**TEXTO PARA LEITURA:**

********************

Na voz, nenhum travo
de zanga ou desgosto.

Sem me ouvir deslizam,
perpassam levíssimas
e viram-me o rosto.
Lutar com palavras
parece sem fruto.
Não têm carne e sangue...
Entretanto, luto.

Palavra, palavra
(digo exasperado),
se me desafias,
aceito o combate.
Quisera possuir-te
neste descampado,
sem roteiro de unha
ou marca de dente
nessa pele clara.
Preferes o amor
de uma posse impura
e que venha o gozo
da maior tortura.

Luto corpo a corpo,
luto todo o tempo,
sem maior proveito
que o da caça ao vento.
Não encontro vestes,
não seguro formas,
é fluido inimigo
que me dobra os músculos
e ri-se das normas
da boa peleja.

Iludo-me às vezes,
pressinto que a entrega
se consumará.
Já vejo palavras
em coro submisso,
esta me ofertando
seu velho calor,
aquela sua glória
feita de mistério,
outra seu desdém,
outra seu ciúme,
e um sapiente amor

me ensina a fruir
de cada palavra
a essência captada,
o sutil queixume.
Mas ai! é o instante
de entreabrir os olhos:
entre beijo e boca,
tudo se evapora.

O ciclo do dia
ora se conclui
e o inútil duelo
jamais se resolve.
O teu rosto belo,
ó palavra, esplende
na curva da noite
que toda me envolve.
Tamanha paixão
e nenhum pecúlio.
Cerradas as portas,
a luta prossegue
nas ruas do sono.

(Carlos Drummond de Andrade)

     No poema, é necessário ressaltar que:

a. poesia é palavra:

-"as palavras" são muitas (...) /Algumas, tão fortes /como o javali,"
- "apareço e tento /apanhar algumas /para meu sustento /num dia de vida."
- "e um sapiente amor /me ensina a fruir /de cada palavra /a essência captada, /o sutil queixume".

b. o poeta é um lutador: luta com as palavras:

- "Luto corpo a corpo, /luto todo o tempo"
- "Cerradas as portas, /a luta prossegue /nas ruas do sono."
- etc.

c. a luta com as palavras é tarefa difícil (o que significa que construir um poema envolve muito esforço):

- "Lutar com palavras /é a luta mais vã."
- "Deixam-se enlaçar, /tontas à carícia /e súbito fogem"
- "Sem me ouvir deslizam, /perpassam levíssimas, /e viram-me o rosto."
- etc.

     A luta que o poeta trava com a palavra, a busca pela perfeição formal, a ânsia de almejar, alcançar a beleza a qualquer custo, e a impotência, a angústia experimentada pelo poeta para a realização dessa tarefa - isso tudo está expresso no poema clássico de Olavo Bilac, "Inania verba" (Fúteis palavras).

Inania verba

Ah! quem há-de exprimir, alma impotente e escrava,
O que a boca não diz, o que a mão não escreve
- Ardes, sangras, pregada à tua cruz e, em breve,
Olhas, desfeito em lodo, o que te deslumbrava...

O Pensamento ferve, e é um turbilhão de lava:
A forma, fria e espessa, é um sepulcro de neve...
E a Palavra pesada abafa a Idéia leve,
Que, perfume e clarão, refulgia e voava.

********************

**LINHAS ARMAZENADAS:**
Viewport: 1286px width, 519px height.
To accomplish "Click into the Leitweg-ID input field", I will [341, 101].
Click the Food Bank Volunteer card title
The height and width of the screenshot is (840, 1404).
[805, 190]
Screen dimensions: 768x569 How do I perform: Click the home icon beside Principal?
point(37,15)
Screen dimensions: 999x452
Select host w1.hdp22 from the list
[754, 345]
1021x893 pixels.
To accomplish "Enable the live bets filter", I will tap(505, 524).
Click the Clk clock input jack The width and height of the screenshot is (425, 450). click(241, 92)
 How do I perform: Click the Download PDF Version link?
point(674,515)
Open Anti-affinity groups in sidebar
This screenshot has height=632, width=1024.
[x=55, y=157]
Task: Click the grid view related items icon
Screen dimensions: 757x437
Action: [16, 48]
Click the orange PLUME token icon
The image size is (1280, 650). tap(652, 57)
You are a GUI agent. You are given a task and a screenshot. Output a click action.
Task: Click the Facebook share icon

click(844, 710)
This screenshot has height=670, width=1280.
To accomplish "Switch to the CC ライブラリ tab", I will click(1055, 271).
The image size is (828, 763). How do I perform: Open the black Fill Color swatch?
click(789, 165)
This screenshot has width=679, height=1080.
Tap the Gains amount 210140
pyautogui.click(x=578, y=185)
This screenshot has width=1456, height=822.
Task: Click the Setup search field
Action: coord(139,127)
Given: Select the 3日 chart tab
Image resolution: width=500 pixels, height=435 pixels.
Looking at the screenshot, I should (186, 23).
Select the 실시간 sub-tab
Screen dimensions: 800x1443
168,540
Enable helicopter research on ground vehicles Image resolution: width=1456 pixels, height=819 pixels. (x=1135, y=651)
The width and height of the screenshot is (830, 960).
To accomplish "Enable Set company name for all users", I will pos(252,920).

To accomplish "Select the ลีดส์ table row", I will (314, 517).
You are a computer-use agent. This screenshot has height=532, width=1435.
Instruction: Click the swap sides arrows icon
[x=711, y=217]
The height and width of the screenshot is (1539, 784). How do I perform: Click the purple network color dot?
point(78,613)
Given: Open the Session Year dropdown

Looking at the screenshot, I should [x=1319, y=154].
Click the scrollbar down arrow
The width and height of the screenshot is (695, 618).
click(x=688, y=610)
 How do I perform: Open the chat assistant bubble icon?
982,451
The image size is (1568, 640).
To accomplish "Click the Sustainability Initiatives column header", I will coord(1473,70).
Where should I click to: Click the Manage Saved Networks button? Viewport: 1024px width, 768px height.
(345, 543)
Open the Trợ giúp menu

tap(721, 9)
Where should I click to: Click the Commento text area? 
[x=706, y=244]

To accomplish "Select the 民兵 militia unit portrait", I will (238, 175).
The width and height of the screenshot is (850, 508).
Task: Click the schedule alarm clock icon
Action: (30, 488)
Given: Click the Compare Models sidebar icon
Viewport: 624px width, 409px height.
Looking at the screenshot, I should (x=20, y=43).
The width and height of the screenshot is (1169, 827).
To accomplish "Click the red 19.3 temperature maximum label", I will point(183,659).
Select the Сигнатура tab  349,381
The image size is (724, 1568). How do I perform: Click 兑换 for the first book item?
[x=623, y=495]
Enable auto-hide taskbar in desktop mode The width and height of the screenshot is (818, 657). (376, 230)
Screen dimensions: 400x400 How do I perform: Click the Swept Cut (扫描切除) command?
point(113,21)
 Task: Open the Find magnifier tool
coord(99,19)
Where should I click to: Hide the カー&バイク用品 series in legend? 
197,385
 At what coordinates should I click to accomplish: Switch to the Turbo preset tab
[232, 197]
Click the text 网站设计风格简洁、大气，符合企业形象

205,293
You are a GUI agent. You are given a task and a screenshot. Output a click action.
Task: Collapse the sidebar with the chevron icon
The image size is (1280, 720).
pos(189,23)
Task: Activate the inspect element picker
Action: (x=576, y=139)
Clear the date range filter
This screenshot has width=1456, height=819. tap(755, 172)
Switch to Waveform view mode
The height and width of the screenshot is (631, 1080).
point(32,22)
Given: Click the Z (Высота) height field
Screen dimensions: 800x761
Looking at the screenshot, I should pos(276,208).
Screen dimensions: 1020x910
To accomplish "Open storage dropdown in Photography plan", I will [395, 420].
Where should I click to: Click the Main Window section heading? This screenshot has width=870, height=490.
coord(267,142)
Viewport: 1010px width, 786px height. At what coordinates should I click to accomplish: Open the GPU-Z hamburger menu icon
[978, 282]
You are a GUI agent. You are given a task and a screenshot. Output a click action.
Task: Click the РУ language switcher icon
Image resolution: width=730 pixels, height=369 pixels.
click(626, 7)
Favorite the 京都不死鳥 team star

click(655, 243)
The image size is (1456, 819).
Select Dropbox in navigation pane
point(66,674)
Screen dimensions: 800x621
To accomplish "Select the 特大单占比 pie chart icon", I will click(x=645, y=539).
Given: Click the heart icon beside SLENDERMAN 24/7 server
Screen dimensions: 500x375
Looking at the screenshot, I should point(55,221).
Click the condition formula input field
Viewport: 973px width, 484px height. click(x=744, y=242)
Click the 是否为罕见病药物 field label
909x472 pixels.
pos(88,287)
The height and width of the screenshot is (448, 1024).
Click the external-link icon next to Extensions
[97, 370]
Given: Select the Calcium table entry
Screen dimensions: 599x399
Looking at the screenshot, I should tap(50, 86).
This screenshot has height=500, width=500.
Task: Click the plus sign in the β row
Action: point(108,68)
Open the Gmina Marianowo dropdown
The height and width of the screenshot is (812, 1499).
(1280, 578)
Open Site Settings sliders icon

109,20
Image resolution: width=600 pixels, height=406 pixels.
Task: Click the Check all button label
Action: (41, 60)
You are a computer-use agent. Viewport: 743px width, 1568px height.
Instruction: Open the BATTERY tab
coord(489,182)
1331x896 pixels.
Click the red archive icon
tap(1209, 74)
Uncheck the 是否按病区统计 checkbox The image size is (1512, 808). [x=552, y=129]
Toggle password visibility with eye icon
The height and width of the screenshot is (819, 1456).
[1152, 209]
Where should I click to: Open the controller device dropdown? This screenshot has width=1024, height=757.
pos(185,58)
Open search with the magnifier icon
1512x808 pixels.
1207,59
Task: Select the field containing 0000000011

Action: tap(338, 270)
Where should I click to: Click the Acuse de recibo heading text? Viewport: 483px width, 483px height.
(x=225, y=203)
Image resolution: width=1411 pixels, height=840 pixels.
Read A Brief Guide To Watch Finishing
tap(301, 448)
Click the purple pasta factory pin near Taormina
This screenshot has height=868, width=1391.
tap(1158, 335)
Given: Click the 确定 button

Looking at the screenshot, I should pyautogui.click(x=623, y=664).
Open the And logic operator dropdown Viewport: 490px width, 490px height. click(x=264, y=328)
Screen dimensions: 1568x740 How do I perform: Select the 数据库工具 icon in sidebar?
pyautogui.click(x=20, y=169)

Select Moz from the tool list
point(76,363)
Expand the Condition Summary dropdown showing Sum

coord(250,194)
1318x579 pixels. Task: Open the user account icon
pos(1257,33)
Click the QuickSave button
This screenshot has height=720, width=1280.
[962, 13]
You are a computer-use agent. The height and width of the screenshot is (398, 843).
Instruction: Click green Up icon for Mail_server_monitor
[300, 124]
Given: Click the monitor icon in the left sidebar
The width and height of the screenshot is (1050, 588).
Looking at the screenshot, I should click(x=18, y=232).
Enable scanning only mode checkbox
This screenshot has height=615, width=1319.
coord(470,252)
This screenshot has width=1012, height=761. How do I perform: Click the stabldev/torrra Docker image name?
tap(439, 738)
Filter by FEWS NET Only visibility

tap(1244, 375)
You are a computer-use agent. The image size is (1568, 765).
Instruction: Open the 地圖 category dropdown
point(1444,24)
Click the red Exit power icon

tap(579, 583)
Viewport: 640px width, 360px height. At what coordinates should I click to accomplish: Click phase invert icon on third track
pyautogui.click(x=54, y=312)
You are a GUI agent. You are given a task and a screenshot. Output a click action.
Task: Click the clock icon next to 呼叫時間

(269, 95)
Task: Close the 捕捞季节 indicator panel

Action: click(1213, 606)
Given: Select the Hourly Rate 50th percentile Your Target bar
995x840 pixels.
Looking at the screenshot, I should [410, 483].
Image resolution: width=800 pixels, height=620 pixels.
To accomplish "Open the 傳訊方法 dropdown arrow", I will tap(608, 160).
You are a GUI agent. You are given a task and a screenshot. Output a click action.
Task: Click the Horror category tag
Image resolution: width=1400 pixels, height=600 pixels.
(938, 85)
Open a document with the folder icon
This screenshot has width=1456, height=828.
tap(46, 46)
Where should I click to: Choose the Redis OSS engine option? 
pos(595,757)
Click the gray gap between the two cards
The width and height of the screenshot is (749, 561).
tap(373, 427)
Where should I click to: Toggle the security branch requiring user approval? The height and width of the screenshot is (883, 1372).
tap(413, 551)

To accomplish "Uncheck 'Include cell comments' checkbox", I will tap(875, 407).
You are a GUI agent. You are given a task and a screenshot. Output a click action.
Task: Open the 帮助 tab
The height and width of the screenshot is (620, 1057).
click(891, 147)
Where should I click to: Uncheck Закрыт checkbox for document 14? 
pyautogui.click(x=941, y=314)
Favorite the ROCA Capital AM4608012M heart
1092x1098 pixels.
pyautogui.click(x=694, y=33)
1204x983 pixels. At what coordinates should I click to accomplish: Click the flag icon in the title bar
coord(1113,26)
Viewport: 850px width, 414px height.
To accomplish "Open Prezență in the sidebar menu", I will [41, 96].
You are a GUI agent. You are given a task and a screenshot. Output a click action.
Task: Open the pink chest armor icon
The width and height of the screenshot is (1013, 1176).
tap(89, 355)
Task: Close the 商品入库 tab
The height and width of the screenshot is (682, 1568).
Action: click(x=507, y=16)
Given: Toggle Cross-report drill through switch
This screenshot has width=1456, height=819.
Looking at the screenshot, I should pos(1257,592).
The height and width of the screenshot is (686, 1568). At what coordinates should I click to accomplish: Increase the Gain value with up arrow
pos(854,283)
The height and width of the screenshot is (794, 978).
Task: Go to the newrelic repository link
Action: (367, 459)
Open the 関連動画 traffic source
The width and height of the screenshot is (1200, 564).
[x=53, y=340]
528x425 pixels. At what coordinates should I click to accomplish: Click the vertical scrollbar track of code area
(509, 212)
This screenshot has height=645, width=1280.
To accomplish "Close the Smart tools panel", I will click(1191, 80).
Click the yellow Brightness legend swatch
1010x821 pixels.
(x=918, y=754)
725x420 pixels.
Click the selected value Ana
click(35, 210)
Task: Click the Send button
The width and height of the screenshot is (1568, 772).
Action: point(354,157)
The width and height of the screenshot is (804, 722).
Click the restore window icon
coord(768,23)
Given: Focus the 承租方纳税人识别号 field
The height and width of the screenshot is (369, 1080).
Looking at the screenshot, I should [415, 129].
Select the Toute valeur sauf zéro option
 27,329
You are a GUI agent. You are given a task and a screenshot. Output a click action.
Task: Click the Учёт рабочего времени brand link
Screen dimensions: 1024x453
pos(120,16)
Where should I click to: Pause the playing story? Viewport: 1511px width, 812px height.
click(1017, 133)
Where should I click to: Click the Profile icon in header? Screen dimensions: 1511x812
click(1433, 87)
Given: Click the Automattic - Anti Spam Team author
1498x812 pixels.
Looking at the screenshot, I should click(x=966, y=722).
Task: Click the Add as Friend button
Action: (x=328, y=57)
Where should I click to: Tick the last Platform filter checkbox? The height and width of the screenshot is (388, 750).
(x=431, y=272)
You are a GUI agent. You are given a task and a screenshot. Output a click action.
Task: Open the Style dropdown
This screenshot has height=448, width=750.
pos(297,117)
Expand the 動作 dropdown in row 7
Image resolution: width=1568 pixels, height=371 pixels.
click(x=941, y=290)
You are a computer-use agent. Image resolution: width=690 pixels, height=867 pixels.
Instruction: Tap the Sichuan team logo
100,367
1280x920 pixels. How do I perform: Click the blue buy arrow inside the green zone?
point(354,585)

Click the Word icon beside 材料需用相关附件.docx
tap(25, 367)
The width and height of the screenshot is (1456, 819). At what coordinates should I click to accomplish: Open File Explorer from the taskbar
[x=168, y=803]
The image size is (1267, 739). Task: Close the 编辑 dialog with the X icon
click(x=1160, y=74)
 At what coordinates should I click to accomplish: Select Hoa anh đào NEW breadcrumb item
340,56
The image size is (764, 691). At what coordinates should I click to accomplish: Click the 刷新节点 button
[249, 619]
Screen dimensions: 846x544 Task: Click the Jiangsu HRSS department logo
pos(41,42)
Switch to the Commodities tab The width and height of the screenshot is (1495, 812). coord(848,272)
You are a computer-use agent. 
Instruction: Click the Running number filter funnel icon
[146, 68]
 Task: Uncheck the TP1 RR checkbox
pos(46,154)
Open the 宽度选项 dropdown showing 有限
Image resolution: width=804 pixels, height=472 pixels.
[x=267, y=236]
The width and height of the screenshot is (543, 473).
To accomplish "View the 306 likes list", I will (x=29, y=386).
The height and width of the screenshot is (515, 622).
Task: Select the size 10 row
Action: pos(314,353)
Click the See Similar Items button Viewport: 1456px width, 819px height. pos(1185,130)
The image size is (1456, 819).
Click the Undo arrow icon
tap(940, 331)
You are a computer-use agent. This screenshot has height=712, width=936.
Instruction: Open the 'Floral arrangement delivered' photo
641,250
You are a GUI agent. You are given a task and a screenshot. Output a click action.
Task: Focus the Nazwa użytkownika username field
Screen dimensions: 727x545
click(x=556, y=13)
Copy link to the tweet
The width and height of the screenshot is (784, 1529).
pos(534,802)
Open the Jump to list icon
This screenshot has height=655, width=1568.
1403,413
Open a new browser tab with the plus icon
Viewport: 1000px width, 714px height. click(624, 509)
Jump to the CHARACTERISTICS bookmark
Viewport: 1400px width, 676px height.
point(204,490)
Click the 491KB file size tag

********************

**TAREFAS OBRIGATÓRIAS:**
1. Nas linhas armazenadas, começando pela linha que contém "Click the Clk" e indo até a linha que contém "[x=55, y=157]", inclusive, desloque cada número das coordenadas das respostas somando 121. Reproduza todas essas linhas, com os pedidos, sem incluir nenhuma outra.
2. Como segue o texto sobre a luta com as palavras? Escreva a continuação a partir do ponto em que ele termina.
As linhas armazenadas não têm relação alguma com o texto sobre a luta com as palavras.

**RESPOSTAS DO EXERCÍCIO:**
1.
Click the Clk clock input jack The width and height of the screenshot is (425, 450). click(362, 213)
 How do I perform: Click the Download PDF Version link?
point(795,636)
Open Anti-affinity groups in sidebar
This screenshot has height=632, width=1024.
[x=176, y=278]

2.
Quem o molde achará para a expressão de tudo
Ai! quem há-de dizer as ânsias infinitas
Do sonho e o céu que foge à mão que se levanta

E a ira muda e o asco mudo e o desespero mudo
E as palavras de fé que nunca foram ditas
E as confissões de amor que morrem na garganta

(Olavo Bilac)
  
     É tamanha a ânsia, o esforço do poeta na busca do ideal poético que chega a sentir-se um fracassado, considerando impossível a expressão correta das idéias pelas palavras. Para Bilac, a construção de um poema é também comparada a uma cidadela inconquistável:

     "Nunca estarei jamais no teu recinto;
     na sedução e no fulgor que exalas,
     ficas vedada, num radiante cinto
     de riquezas, de gozos e de galas." 

     É a mesma a concepção de João Cabral de Melo Neto acerca do processo de criação de um poema em "O ferrageiro de Carmona" (ferrageiro = ferreiro; Carmona= cidade da Espanha e, também, uma espécie de tranca).

     O poema distingue duas maneiras de trabalhar o ferro: a fundição e o forjamento. Na fundição, o ferro é derretido e derramado no molde. Ao esfriar, torna-se sólido, tomando o formato do molde. Já no forjamento, o ferro é aquecido e trabalhado/moldado pelo ferreiro com o auxílio do malho (um grande martelo de ferro).

     Segundo o poema, o trabalho com a linguagem é análogo ao trabalho com o ferro. A "fundição" deve ser entendida como a construção de um poema a partir de uma fórmula, em que, por isso, não há originalidade; o "forjamento" é criação, é enfrentar dificuldades no fazer artístico. Assim, o poema "forjado" é fruto do esforço, do suor, resultado do trabalho intenso e não de uma inspiração fugaz, da imitação - sinônimo de facilidade.

     Eis o poema na íntegra:

O Ferrageiro de Carmona

Um ferrageiro de Carmona,
que me informava de um balcão:
"Aquilo? É de ferro fundido,
foi a forma que fez, não a mão.

Só trabalho em ferro forjado
que é quando se trabalha ferro
então, corpo a corpo com ele,
domo-o, dobro-o, até o onde
quero.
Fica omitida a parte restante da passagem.